The supply line of Masriadi, therefore, is nearly exclusive as far as new works are concerned. This means that all new works, beginning in 2007, would come from one source. But Wang points out that these new works sold to collectors by the said source have not circulated yet. Only old works, since 1997, move in the free market and constitute typical supply of a living artist. Gajah Gallery reasons that this is the case because it has been careful in placing the works in the right hands, meaning out of the reach of speculators.

Discourse

Discourse on Masriadi, mainly because of the Singapore Art Museum intervention, has assumed a certain critical framework.

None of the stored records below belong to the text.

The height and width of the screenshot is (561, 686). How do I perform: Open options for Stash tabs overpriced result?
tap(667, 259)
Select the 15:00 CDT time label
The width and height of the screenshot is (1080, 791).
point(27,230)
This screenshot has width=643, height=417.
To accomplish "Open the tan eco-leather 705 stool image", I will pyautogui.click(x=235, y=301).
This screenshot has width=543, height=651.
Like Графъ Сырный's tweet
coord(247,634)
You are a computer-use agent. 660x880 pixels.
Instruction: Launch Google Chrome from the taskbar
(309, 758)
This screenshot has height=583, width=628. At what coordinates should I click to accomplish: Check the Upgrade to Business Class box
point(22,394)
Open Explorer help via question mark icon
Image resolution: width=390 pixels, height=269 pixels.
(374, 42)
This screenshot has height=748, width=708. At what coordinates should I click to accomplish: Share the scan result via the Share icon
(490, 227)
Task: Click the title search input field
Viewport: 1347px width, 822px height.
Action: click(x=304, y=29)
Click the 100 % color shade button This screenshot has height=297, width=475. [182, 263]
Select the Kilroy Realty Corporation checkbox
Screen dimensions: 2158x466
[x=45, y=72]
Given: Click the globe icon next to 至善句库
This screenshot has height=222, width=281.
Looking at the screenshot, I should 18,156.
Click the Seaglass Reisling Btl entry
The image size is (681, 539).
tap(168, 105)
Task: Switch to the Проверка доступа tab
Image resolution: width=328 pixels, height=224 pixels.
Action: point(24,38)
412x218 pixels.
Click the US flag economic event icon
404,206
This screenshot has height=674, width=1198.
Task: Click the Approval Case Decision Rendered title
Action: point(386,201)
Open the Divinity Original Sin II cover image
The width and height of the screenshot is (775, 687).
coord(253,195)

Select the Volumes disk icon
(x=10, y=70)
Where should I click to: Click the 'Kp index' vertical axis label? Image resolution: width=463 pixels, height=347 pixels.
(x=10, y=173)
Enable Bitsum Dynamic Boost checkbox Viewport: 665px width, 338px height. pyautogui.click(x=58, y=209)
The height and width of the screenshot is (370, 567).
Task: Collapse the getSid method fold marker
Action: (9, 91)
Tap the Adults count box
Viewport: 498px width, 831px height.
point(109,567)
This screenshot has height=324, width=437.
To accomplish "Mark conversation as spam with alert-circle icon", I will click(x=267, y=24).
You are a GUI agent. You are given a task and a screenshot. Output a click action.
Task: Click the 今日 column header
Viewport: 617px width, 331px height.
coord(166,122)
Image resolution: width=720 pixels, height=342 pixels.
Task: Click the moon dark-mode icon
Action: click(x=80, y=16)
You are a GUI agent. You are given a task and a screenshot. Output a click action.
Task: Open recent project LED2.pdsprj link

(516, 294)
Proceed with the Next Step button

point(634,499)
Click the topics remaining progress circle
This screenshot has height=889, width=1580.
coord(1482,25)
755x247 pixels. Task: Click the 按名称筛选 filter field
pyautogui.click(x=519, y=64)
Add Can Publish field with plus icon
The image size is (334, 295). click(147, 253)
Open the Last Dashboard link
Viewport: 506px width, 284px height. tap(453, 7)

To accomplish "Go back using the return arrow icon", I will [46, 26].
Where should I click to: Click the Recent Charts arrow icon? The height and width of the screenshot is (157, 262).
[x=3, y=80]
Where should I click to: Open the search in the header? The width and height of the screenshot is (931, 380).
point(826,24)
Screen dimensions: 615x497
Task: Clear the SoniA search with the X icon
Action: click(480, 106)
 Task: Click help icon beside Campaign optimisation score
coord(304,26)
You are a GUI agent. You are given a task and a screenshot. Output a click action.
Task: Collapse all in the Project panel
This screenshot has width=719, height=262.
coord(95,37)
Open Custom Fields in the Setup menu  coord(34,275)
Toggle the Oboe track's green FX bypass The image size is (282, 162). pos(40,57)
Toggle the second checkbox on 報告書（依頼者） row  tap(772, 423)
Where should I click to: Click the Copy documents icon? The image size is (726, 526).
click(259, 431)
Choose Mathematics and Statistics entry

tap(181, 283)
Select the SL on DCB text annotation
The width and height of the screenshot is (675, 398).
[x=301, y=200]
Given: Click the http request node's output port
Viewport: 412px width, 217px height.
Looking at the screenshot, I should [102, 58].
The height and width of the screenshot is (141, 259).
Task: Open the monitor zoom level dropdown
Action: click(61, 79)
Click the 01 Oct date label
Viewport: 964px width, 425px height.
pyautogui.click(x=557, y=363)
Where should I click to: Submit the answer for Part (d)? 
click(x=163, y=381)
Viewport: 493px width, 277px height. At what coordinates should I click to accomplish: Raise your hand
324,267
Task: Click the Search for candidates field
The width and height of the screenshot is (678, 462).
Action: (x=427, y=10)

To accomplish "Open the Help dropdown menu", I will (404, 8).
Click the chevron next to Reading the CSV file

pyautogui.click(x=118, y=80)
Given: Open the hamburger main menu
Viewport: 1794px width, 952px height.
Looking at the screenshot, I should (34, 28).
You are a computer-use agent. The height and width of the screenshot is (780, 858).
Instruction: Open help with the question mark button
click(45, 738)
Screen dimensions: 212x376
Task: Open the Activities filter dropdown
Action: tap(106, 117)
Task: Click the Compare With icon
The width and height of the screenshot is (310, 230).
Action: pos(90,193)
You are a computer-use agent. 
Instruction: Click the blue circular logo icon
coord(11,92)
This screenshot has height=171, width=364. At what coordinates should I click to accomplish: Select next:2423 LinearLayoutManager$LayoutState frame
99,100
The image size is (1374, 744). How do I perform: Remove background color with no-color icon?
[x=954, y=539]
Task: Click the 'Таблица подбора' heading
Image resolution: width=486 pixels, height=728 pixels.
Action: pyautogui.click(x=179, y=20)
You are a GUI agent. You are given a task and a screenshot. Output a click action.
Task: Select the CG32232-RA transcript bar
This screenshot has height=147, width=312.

First, it has been organized along art-historical lines of thematic rubrics. At the Singapore Art Museum, the exhibition moved along four phases, cued by quotations from Masriadi, titles of his work, or texts in his paintings:

  1. Black Is My Last Weapon in which black figures are placed in chronological order; “black is color that symbolizes strength and beauty.”
  2. Fighting to Paint in which a self-consciousness about the art world is presented and painting is upheld in the face of other forms of contemporary art like installation
  3. Tickled in which wit and humor engage the audience
  4. I Got It in which the play of power in sports and gaming is discusses According to Masriadi, his career could be marked by the following turning points: the end of the Jogjakarta period in 1998; experimentation commencing in 1997 when he returned to Bali; a more confident language and more personal or textured work in 2000; and further refinement of the aesthetic in 2004. It will be noted that there was almost radical change from his early works to those made in 1999, which were tentative explorations of expressionism. The latter would be entirely replaced by a self-assured stroke and style. There was also appreciable expansion of the visual field and definitely an alacrity that was confrontational, insolent, iconoclastic.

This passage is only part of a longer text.